Is there a log for throttlestop, so I could find why is it freezing my system?


The attached prints show the last config I tried, but still froze the screen.


----------



## unclewebb (Sep 21, 2021)

It is always a bad idea to use a preset configuration.



kelphs said:


> preset config for i5 8300h


You do not have a 8300H. You have a 9300H. The voltage requirements for these two CPUs are not the same. The 9300H needs more voltage. Running an undervolt of -133.8 mV on a 9300H is rarely if ever 100% reliable. It might be reliable in some games and it might crash in others or your computer might lock up when the CPU is lightly loaded. You are more likely to have problems when lightly loaded when you undervolt too much.

The voltage a CPU needs varies from one CPU to the next and it is not unusual for the voltage needed to be stable to change over time. If your computer is freezing, you have to reduce your undervolt until this problem goes away.

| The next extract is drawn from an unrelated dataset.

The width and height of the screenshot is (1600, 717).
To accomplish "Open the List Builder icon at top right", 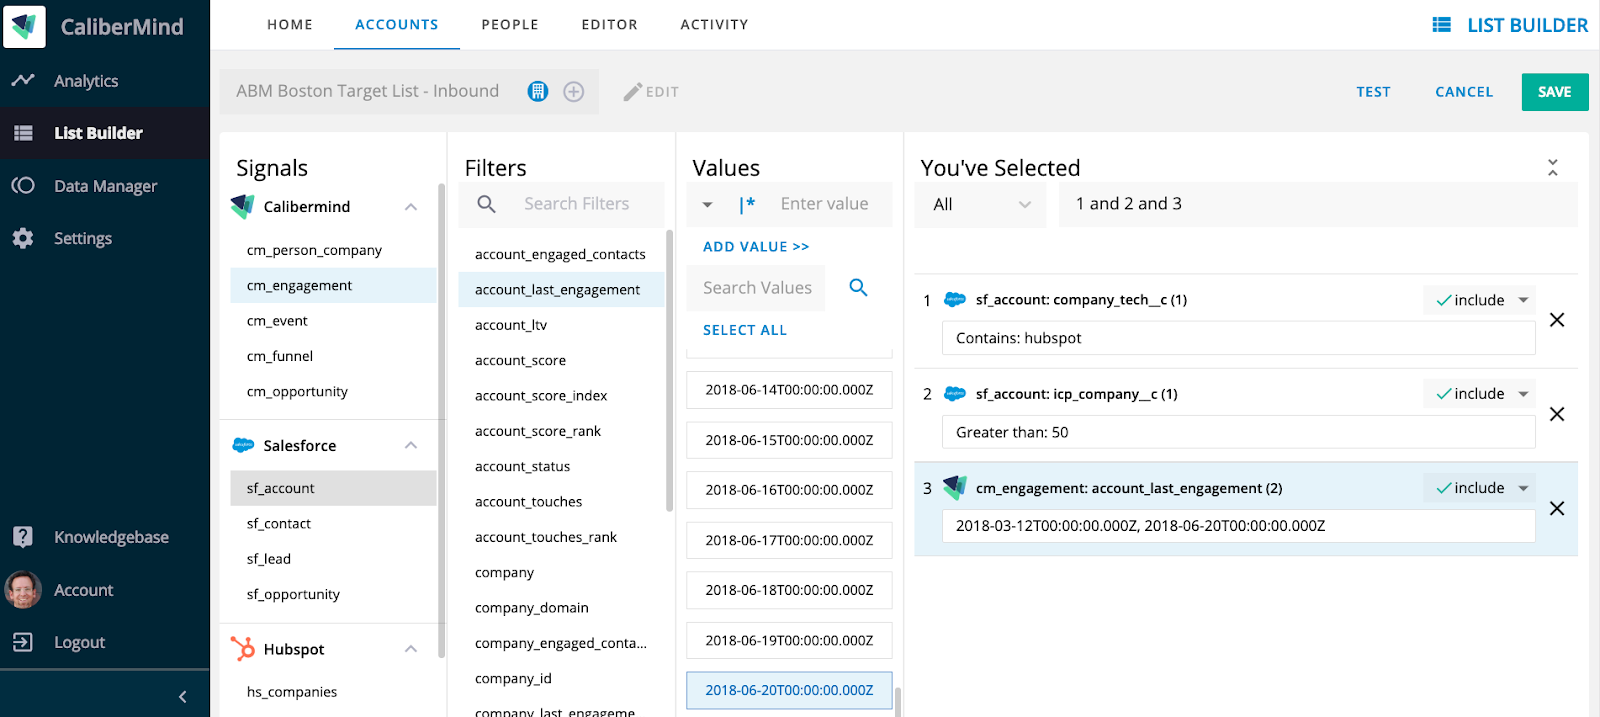I will [1442, 25].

Take a big step back from the cliff. Set the core and cache offsets to -100 mV and test your computer at this voltage for a week. Make sure you can pass the TS Bench 960M test without any errors being reported. If it is OK for a week, then try -110 mV or -120 mV. If it is not OK, undervolt less. You have to find a voltage that allows your computer to be 100% stable.

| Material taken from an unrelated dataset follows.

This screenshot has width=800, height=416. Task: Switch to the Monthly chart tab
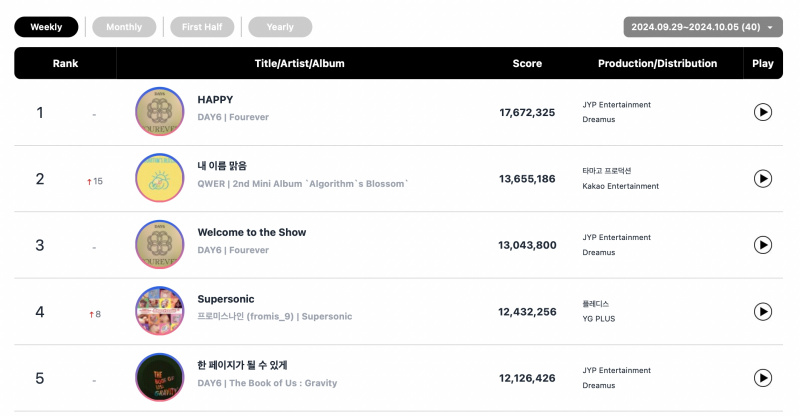[x=124, y=27]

Intel CPUs can run safely up to 100°C. Acer low balled the thermal throttling temperature to only 92°C so your CPU has no chance of ever exceeding 100°C. There is no reason to slow your CPU down. If it gets too hot, it will automatically slow down like Intel designed it to do. In the FIVR window I would set the Turbo Ratio Limits back to their default values, 41, 41, 40, 40. If your laptop is constantly over 90°C, you might need to open it up and clean it out. Replacing the thermal paste can help.


----------



## kelphs (Sep 21, 2021)

unclewebb said:


> It is always a bad idea to use a preset configuration.
> 
> 
> You do not have a 8300H. You have a 9300H. The voltage requirements for these two CPUs are not the same. The 9300H needs more voltage. Running an undervolt of -133.8 mV on a 9300H is rarely if ever 100% reliable. It might be reliable in some games and it might crash in others or your computer might lock up when the CPU is lightly loaded. You are more likely to have problems when lightly loaded when you undervolt too much.
> ...


Thanks unclewebb for the help. I'll lower the voltages and test again. With these settings on the print I could run the TS bench without any problem. When TS is running and I open an app it freezes the mouse for a very brief moment.
Is there anything that needs to be set on TS? Should I leave IccMax to standard value?  And should I set core and cache voltage the same? I saw something about setting -250mV to core and -125mV to cache, but it didn't work for me.


----------



## unclewebb (Sep 21, 2021)

kelphs said:


> and I open an app it freezes the mouse


Do you have a SSD or do you have a mechanical hard drive in your system. Mechanical hard drives are a common cause of freezes. ThrottleStop should not be the cause of any freezes unless you set the voltage too low.

I prefer to set IccMax for the core and the cache to the maximum value, 255.75. I also set Power Limit 4 in the TPL window to 0. This helps avoid EDP OTHER throttling that happens to some computers.



kelphs said:


> should I set core and cache voltage the same?


These two voltages do not need to be set to the same value. I recommend leaving these voltages set to the same value until you find a voltage where your computer is 100% stable. After that, do some Cinebench R20 testing.









						MAXON Cinebench (R20.0) Download
					

CINEBENCH is a real-world cross platform test suite that evaluates your computer's performance capabilities. CINEBENCH is based on MAXON's award-winn




					www.techpowerup.com
				




If -100 mV for both voltages proves to be stable, then you can try bumping only the core in steps of -25 mV. Perhaps -100 mV cache and -150 mV or -175 mV core will be stable and will improve your Cinebench results. If you set the cache offset too high, you will quickly lose stability when trying to set different voltages. Settings that are 100% stable in Cinebench might not be game stable. Adjust slowly so if things go wrong, you will have a stable point to go back to.


----------